Aprendi contigo o que era humanidade.

 

Pai, com teus firmes braços e abraços
Criaste pontes e fortalezas para que
eu pudesse enfrentar os obstáculos
com coragem e determinação sem
ter que aos teus braços recorrer.

 

Perdeste sete filhos e uma perna,
mas nunca perdeste a fé e a lucidez.
Dizias que Deus era quem decidia.
Que ele te dera e tirara e só ele
decidia o que terias que sofrer .

 

Lembro teu orgulho quando me formei.
Apoiaste a minha vontade de ser médica
pois pensavas que com minha sensibilidade,
seria pai e mãe ao também ouvir os pacientes,
afagando-os com meus braços e abraços.

 

Pai, tu não morreste, pois vives internalizado
num cantinho sagrado, dentro de mim.
Apenas seguiste um tanto na minha frente
para guardar o melhor lugar ao teu lado e,
me aconchegares com teus braços e abraços.

 

Themis Groisman Lopes

*

HEREDITARIEDADE

 

Não creio em vidas passadas. Desconfio até das atuais. Meu pai, Seu Zé Luiz, já não existe. Era triste, cheio de defeitos, mas digno. Anda comigo por aí, no meu jeito cético de olhar, no meu vício de beber… e de querer fornicar. “Só o sexo salva!”, dizia. (O corpo, por breve instante. A alma pressente a despedida. E agoniza.) Ainda há pouco, era Dia dos Pais. Agora é madrugada de segunda. A noite é de primeira. Há uma linda superlua no céu. Não faz frio, embora meu corpo lembre saudoso de um certo calor que me inspirava à beça. Não pronuncio o nome dela. Digito: “Dói vasto no meu íntimo”. Minha poesia não é supérflua. Visto uma camisa clara, cor da pele, dizem, pq não sou preto, nem vermelho ou amarelo. Sou poeta, involuntariamente, desde menino. É o meu delírio. Uso barba, grisalha, o que me envelhece. Mas não ligo. Desenho páginas, é o meu ofício. Desempenho a contento, mas, como todos, serei substituído a qualquer momento. É a lei, eu sei. Marcho célere rumo ao desemprego. Escrevo rápido. Boa digitação não é literatura. Descrevo bem as imagens, o q tampouco é pintura. Na contramão da engrenagem, vou dormir quando amanhece. Atravesso diariamente a Marginal. Não deixo de ser um. Estou quase fazendo jus ao nome do local. Não sei quem foi dr. Arnaldo, mas em sua avenida sempre penso no significado da palavra ‘legado’. Gosto de São Paulo, cidade onde me escondo fácil, camuflado na pedra. E na falta de espaço. Sinto saudade (fugaz) do tempo em que não vivi e um arrependimento (leve) pelo que ainda não fiz.
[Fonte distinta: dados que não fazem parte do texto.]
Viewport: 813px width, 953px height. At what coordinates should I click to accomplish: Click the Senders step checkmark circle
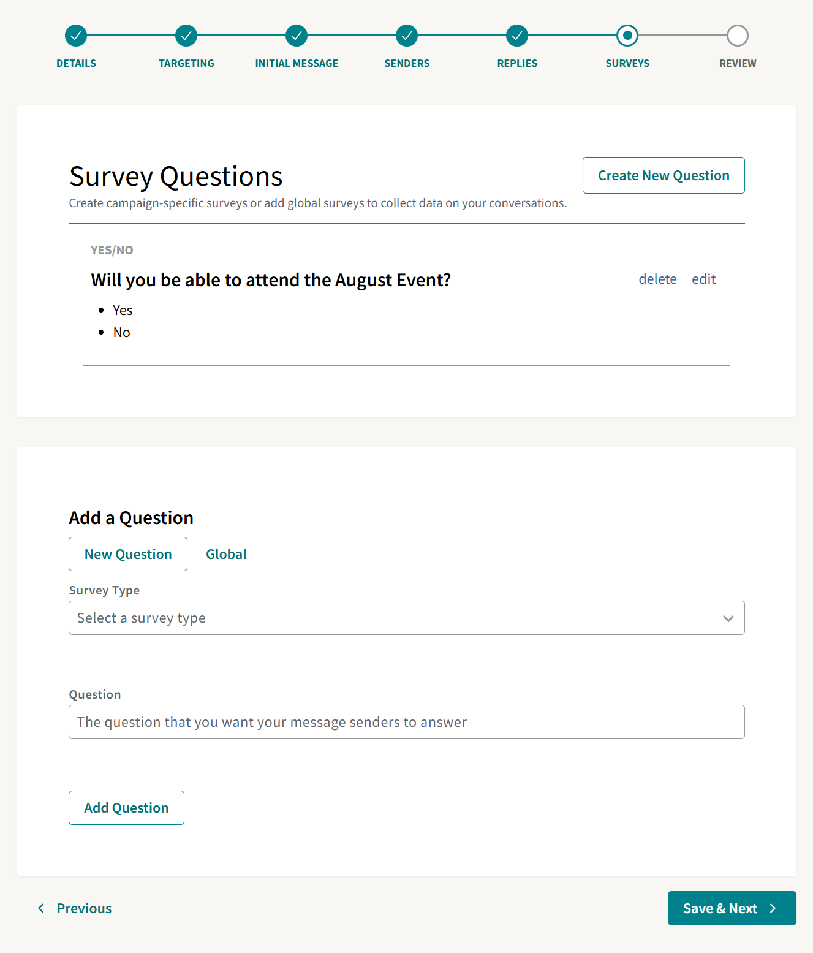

Há muito sangue no tinteiro. E resmas de papel virtual ao vento. Carrego meu moderno celular no bolso esquerdo, sobre o coração antigo. Confronto signos e registro memórias sentimentais. Mas privilegio a razão. Sempre. Comumente me ponho no lugar do outro. Sinto dores (e parcas alegrias) que não são minhas. Sinto muito, sinto tudo. Reflexivo (ou míope?), sinto tanto, que às vezes nem vejo sentido. Mas nada digo. Não me permito desanimar totalmente. Seu Zé Luiz não existe mais e eu que já fui o filho, agora sou o pai. Finjo estar meio contente. Talvez seja importante passar algum amor pra frente.

 

Arnaldo Afonso

*

As mãos de meu pai

 

As tuas mãos tem grossas veias como cordas azuis
sobre um fundo de manchas já da cor da terra
– como são belas as tuas mãos
pelo quanto lidaram, acariciaram ou fremiram da nobre cólera dos justos…
Porque há nas tuas mãos, meu velho pai, essa beleza que se chama simplesmente vida.
E, ao entardecer, quando elas repousam nos braços da tua cadeira predileta,
uma luz parece vir de dentro delas…
Virá dessa chama que pouco a pouco, longamente, vieste alimentando na terrível solidão do mundo,
como quem junta uns gravetos e tenta acendê-los contra o vento?
Ah, como os fizeste arder, fulgir, com o milagre das tuas mãos!
E é, ainda, a vida que transfigura as tuas mãos nodosas…
essa chama de vida – que transcende a própria vida…
e que os Anjos, um dia, chamarão de alma.